Notizia di un paio di giorni fa: The Interview è il film più scaricato della storia. Sì, ok, ci hanno riempito le scatole con questa storia, vorremmo ben vedere il contrario. Chi l’ha visto (è uscito in 300 sale USA) o scaricato, lo ha considerato un film banale e poco profondo. Probabilmente con ottime ragioni.

É bene chiarire infatti che, qualitativamente parlando, The Interview non è che una sequela di gag a sfondo sessuale che nemmeno i sequel apocrifi di American Pie: merita tuttavia la visione per la sequenza della morte di Kim Jong-un, che con Firework di Katy Perry in sottofondo, diviene una delle più cult dell’anno appena trascorso.

Mai come in questo caso, però, la forma costituisce la sostanza. Perchè il film targato Rogen/Goldberg rischia di fare comunque la storia.

Facendo un piccolo passo indietro e tornando alla spy-story di poche settimane fa, da Pyongyang dicono di non aver nulla a che fare con il famigerato Sony Hack: grazie, chi si aspettava sostenessero il contrario? D’altronde, il partito della giocata sensazionalistica ritiene si sia dato vita semplicemente a una montatura, architettata da Rogen e Goldberg, per pubblicizzare come se non ci fosse un domani il proprio film. Pur vero, in effetti, che per il mondo intero, la Repubblica Popolare Democratica di Corea è ancora nella fase mangia-bambini: le bufale inerenti a ciò che accade nella parte settentrionale della penisola coreana si sprecano. Ricordate quella sulla nazionale di calcio mandata in galera dopo il fallimentare mondiale del 2010? Era tutto falso. Certo, le condizioni che riguardano i diritti umani, di pensiero e di parola sono disastrose. Troppo facile, però, passare per l’eroe senza macchia quando si è dall’altra parte del fiume rispetto a tale regime.
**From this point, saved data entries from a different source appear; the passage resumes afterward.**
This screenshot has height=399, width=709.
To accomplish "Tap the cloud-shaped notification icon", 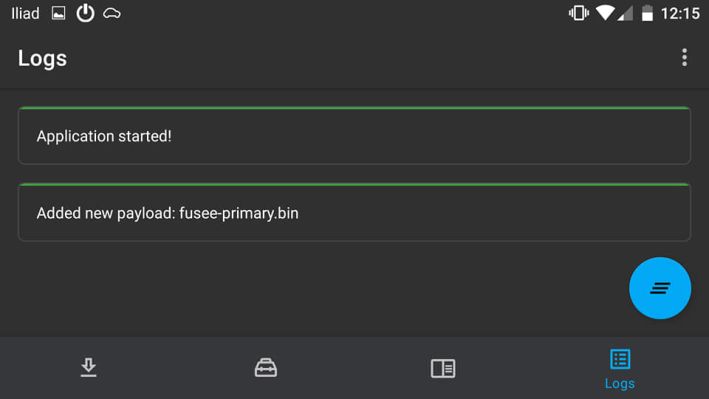I will (x=112, y=14).
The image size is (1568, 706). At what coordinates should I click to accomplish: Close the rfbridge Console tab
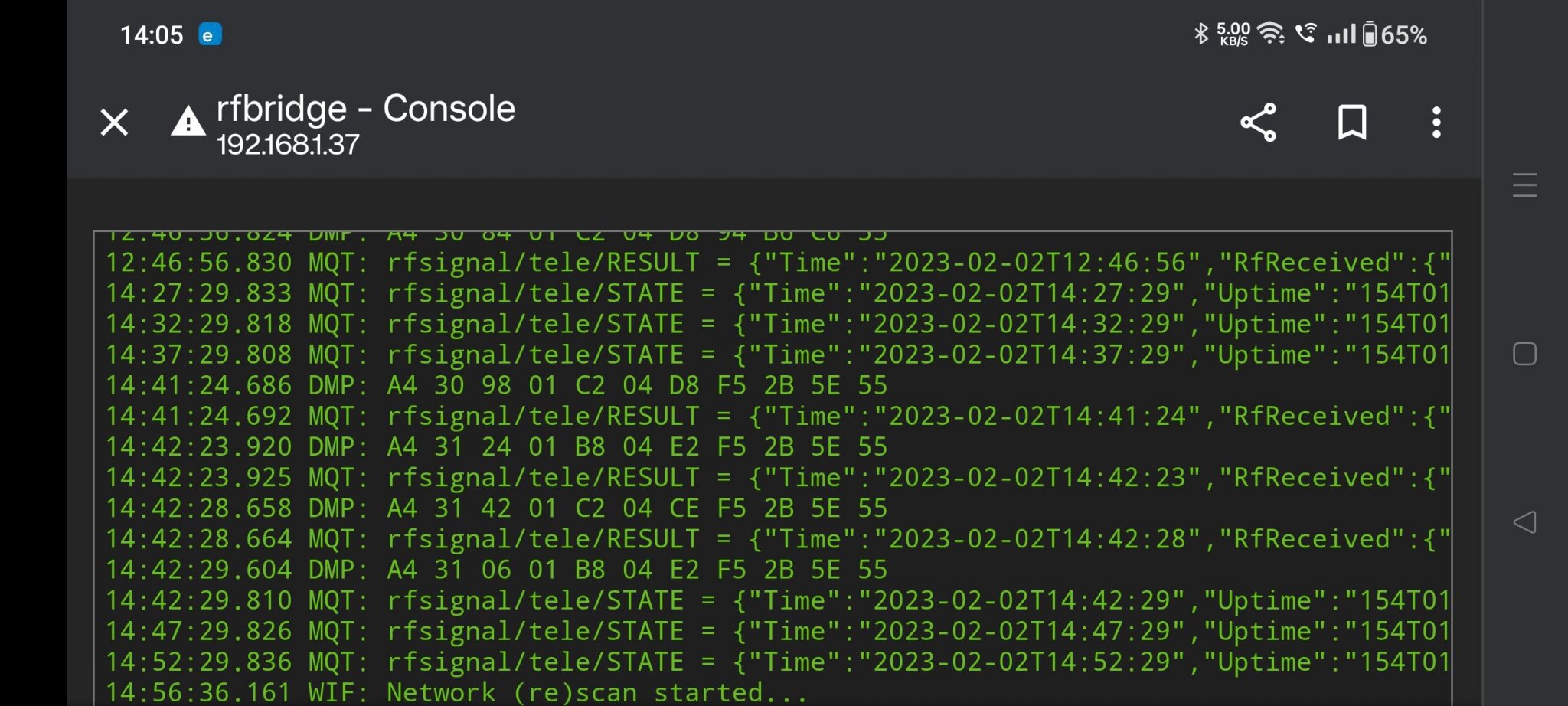(115, 123)
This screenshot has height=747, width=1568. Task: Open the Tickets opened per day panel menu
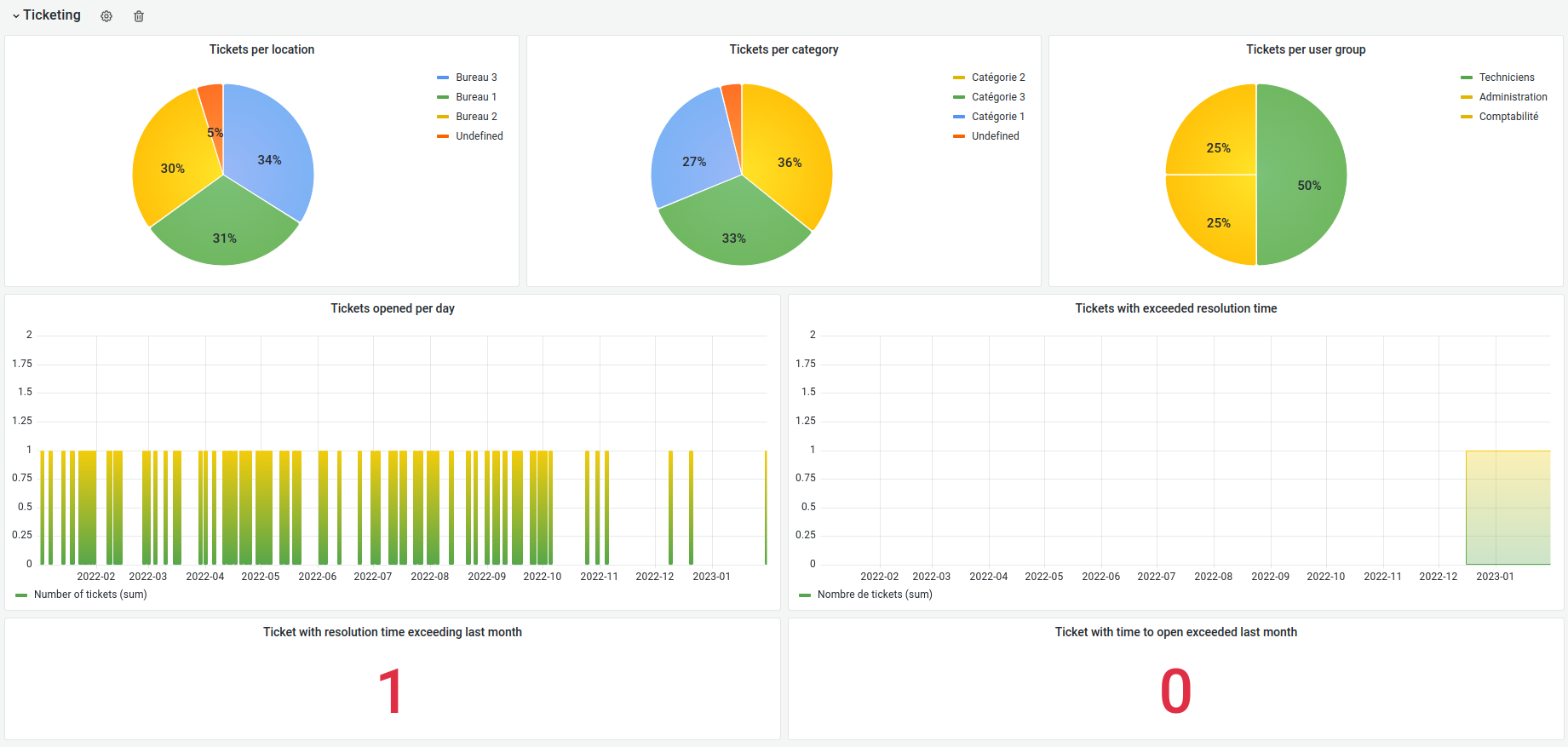393,308
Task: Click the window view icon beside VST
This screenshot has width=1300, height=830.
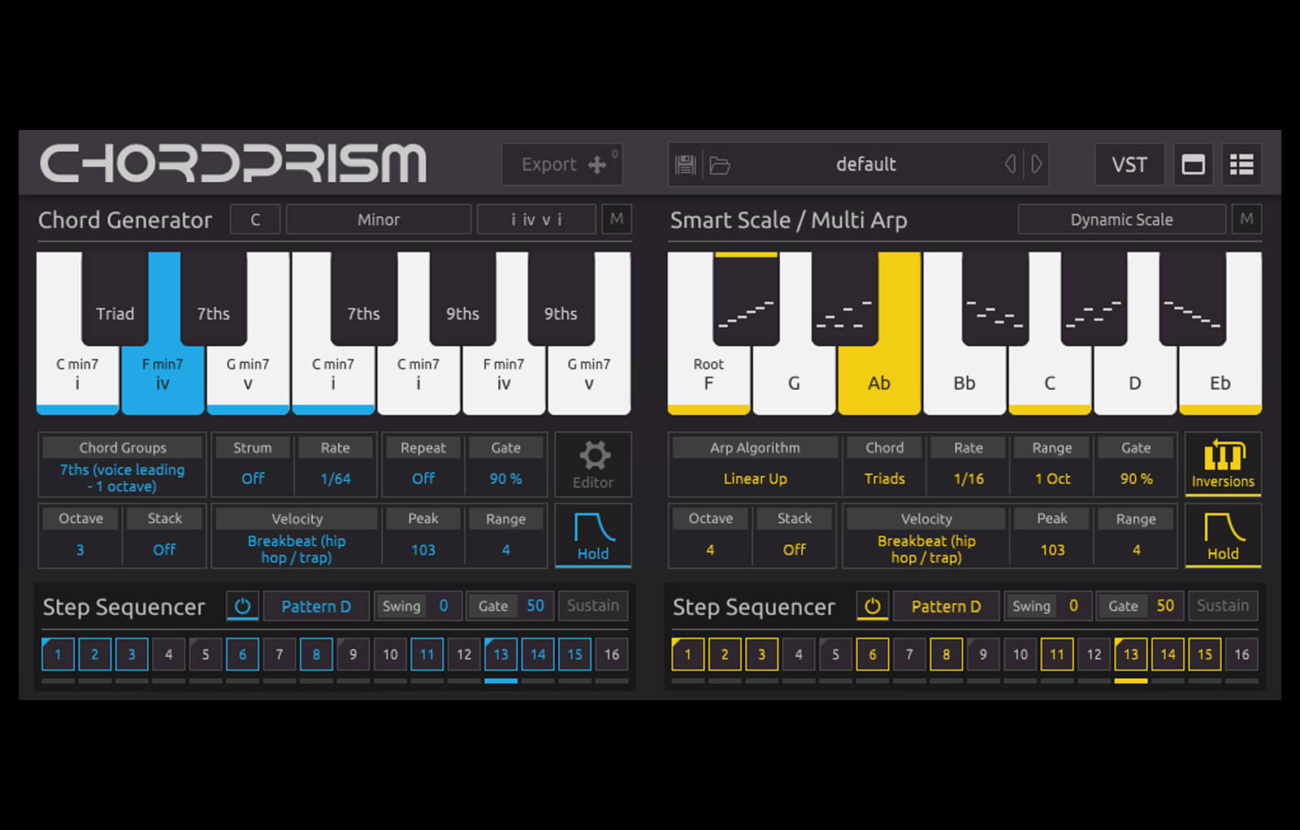Action: point(1193,165)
Tralasciando le congetture (di cui, in Italia, Il Fatto Quotidiano rappresenta la principale testata sostenitrice) c’è in ogni caso un problema effettivo con cui la censura, anche la più incisiva, dovrà ora fare i conti. Dal giorno della sua comparsa online, The Interview ha iniziato ad arrivare anche agli occhi dei coreani del nord. Merito dell’elusione degli ordinari canali on demand (facilmente filtrabili dal regime) e delle copie pirata circolanti sia sul web (nei meandri del controllatissimo world wide web nazionale) che, soprattutto, su supporto fisico. Perchè The Intervew sarà un filmetto mediocre, dalla comicità turpe e dalla messa in scena trascurabile, ma non è certo questo il punto: rappresentare Kim Jong-un come nessuno aveva fatto – anzi, osato – mai apre degli interessanti scenari sulla reazione che il pubblico nordcoreano, specie quello più giovane, farà registrare. Non dimentichiamo che, come da noi meno di 80 anni fa, a Pyongyang e dintorni vige ancora il culto della personalità del leader.

Il rischio, dunque, che anche in minima parte si possa verificare quello che la delirante fiction di The Interview mostra non sarebbe da escludere a priori. E nulla ci vieta di pensare che dietro quest’operazione (che schiaccia l’occhio alla psicologia inversa) ci sia proprio questo proposito, da parte della Sony, di zio Sam o di chissà chi altri.

Anche perchè, se la storia ci ha insegnato qualcosa, è che il potere del cinema non è mai da prendere sotto gamba. Al netto delle montature, dell’erotomania di Seth Rogen e della dubbia utilità di James Franco.